Software Composition Analysis (SCA) vs. Java Über Jars

Why Über jars are a challenge for SCA tools?

Introduction

Über jars are a type of reuseable Java library that applications sometimes (knowingly or not) incorporate into their systems. Über jars are particularly challenging for software composition analysis (SCA) tools to understand because their structure and organization are complex.

In this blog post, I explain what über jars are and why they exist, and I provide a mini-benchmark to see how current SCA tools deal with this type of Java library.

1. TLDR 2. Background
3. Why would anyone create an über jar in the first place?
4. Über jars are a challenge for SCA
5. Quick Competitive Check

TLDR

Circa February 2021, both MergeBase and Sonatype use deep binary analysis to measure software composition within über jars.

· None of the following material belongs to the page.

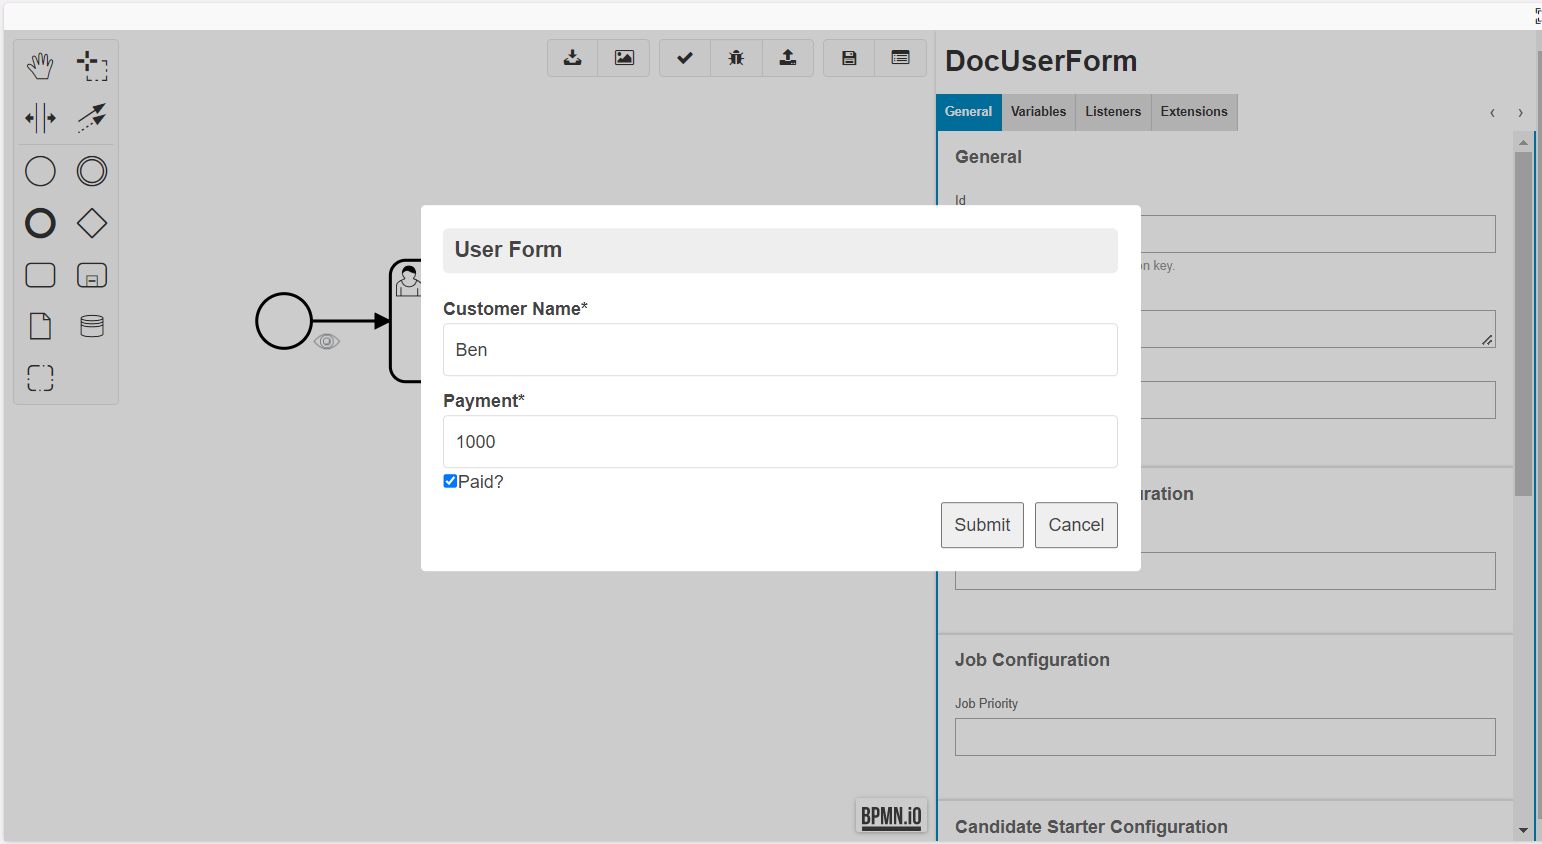Download diagram as image

coord(624,58)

  • MergeBase is the only SCA tool I observed with comprehensive support for über jars.
  • Sonatype also provides decent support but misses a few obvious cases. (Strangely, their legal analysis completely ignores their über jar results.)
  • OWASP Depedency-Check and JFrog Xray are not bad, but their scanning is based solely on metadata files found inside über jars.
  • Snyk, Mend (previous WhiteSource) and Github Dependabot currently have no ability to understand über jars at all.

ps. I did not benchmark Black Duck (I don’t have access to that tool).

Background

Über jars are the Java equivalent of taking everything in your fridge and throwing it all into your largest pot, giving it a good stir. From an SCA (Software Composition Analysis) perspective, they are a bit of a nightmare.

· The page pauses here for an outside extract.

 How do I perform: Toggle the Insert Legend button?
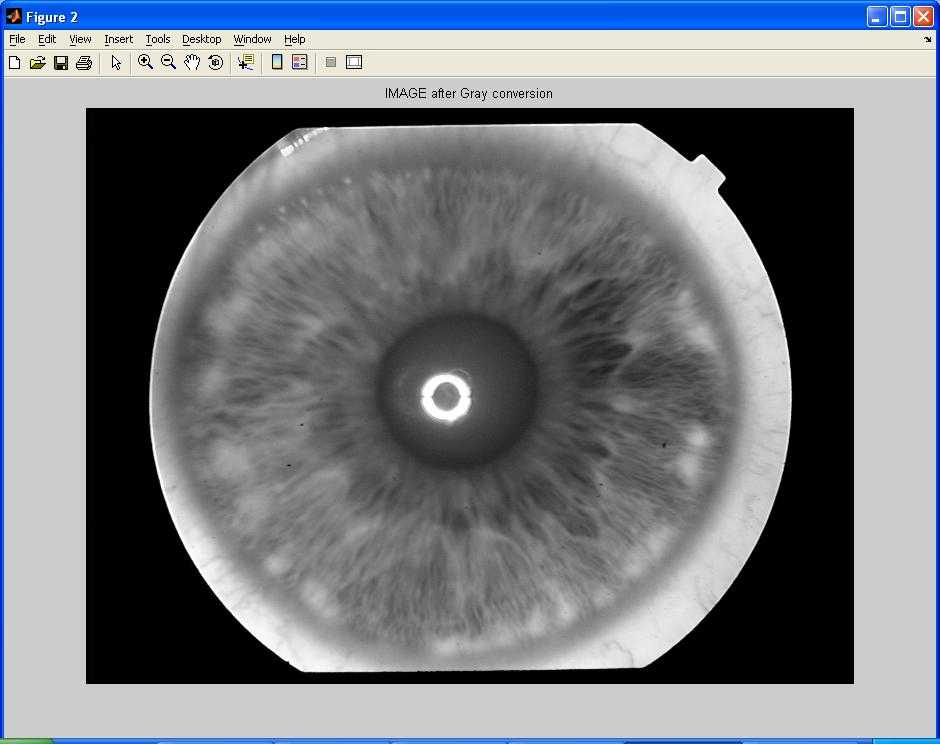coord(299,62)
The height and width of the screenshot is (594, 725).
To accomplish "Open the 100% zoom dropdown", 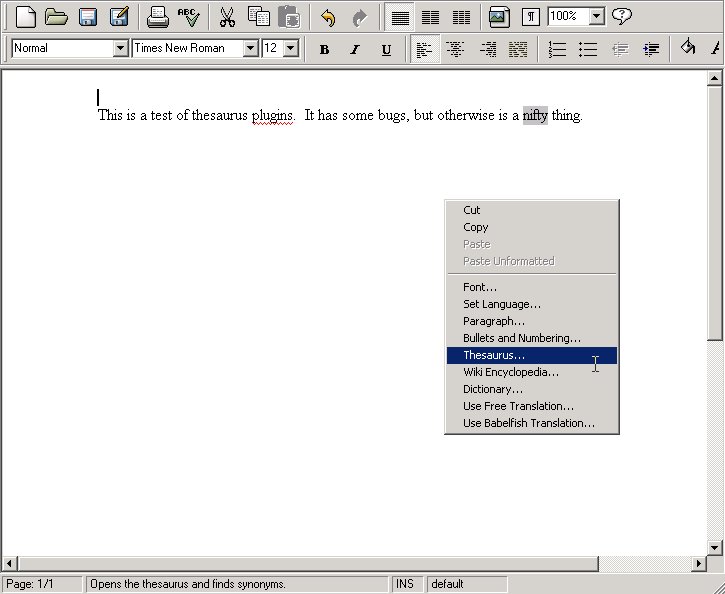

Recall: normally, you point your SCA tool at a Java jar file (a reusable Java library), and your SCA tool responds by telling you the jar file’s name, version, and known vulnerabilities.

But what if that single Java jar file is actually an agglomeration of dozens of Java jar files? What if some maniac cracked open all your jar files and poured all their contents into a single mega jar? That’s exactly what an über jar is, and your SCA tool is going to need to reverse-engineer the contents accurately before it can say anything.

Why would anyone create an über jar in the first place?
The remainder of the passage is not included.